(WHAT YOU ARE ASKED TO DO) Only reproduce the lines from the line containing "The height and width of the screenshot is (567, 722)." onward, exactly, through the final line of the data below.

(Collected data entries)
^^^^^^^^^^^^^^^^

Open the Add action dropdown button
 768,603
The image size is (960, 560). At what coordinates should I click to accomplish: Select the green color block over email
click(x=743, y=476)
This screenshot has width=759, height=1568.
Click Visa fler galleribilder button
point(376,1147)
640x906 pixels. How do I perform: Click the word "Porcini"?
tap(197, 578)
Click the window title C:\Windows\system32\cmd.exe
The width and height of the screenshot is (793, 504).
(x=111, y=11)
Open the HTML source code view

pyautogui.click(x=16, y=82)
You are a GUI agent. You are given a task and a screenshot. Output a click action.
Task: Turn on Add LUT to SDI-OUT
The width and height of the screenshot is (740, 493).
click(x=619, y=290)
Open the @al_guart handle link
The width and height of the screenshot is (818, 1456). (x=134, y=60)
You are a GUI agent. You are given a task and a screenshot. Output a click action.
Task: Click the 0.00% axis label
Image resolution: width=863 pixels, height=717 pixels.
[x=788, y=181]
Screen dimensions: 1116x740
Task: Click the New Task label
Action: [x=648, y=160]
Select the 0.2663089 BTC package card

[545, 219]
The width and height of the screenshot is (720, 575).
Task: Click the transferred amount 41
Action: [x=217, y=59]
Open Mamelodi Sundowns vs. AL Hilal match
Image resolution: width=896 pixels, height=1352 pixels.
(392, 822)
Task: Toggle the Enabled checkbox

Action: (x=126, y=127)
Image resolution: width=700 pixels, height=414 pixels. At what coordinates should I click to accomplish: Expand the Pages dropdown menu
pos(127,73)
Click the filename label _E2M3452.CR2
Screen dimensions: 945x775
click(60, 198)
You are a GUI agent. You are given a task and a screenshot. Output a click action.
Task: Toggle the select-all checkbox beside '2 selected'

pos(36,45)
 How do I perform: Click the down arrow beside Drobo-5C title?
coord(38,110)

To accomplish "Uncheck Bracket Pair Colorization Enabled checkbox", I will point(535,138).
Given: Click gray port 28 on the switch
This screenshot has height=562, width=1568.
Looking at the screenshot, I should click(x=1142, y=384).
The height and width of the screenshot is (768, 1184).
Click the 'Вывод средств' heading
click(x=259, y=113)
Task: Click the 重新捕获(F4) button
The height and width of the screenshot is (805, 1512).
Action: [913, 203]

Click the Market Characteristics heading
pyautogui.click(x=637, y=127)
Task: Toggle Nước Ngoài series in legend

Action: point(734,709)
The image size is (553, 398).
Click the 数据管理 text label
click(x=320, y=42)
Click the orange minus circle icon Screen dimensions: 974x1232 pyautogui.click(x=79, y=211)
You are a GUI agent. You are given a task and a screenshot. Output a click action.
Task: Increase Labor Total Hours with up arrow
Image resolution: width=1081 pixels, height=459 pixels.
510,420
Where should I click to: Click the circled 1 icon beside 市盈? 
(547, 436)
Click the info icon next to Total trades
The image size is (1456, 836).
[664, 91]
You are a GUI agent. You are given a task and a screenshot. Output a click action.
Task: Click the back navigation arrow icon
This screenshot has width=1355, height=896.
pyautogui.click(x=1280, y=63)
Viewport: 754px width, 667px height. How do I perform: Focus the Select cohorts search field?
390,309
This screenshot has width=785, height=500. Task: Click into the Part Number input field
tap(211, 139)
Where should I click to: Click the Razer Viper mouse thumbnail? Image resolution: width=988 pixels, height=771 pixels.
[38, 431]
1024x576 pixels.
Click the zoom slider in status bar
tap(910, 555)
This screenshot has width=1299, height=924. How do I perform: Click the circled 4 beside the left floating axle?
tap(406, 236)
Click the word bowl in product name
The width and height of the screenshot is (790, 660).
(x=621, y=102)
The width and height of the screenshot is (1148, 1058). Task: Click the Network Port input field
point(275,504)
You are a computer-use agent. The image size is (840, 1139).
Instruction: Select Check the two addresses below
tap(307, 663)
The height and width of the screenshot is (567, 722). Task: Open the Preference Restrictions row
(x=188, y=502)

^^^^^^^^^^^^^^^^

(SOLUTION TO THIS EXERCISE)
The height and width of the screenshot is (567, 722). Task: Open the Preference Restrictions row
(x=188, y=502)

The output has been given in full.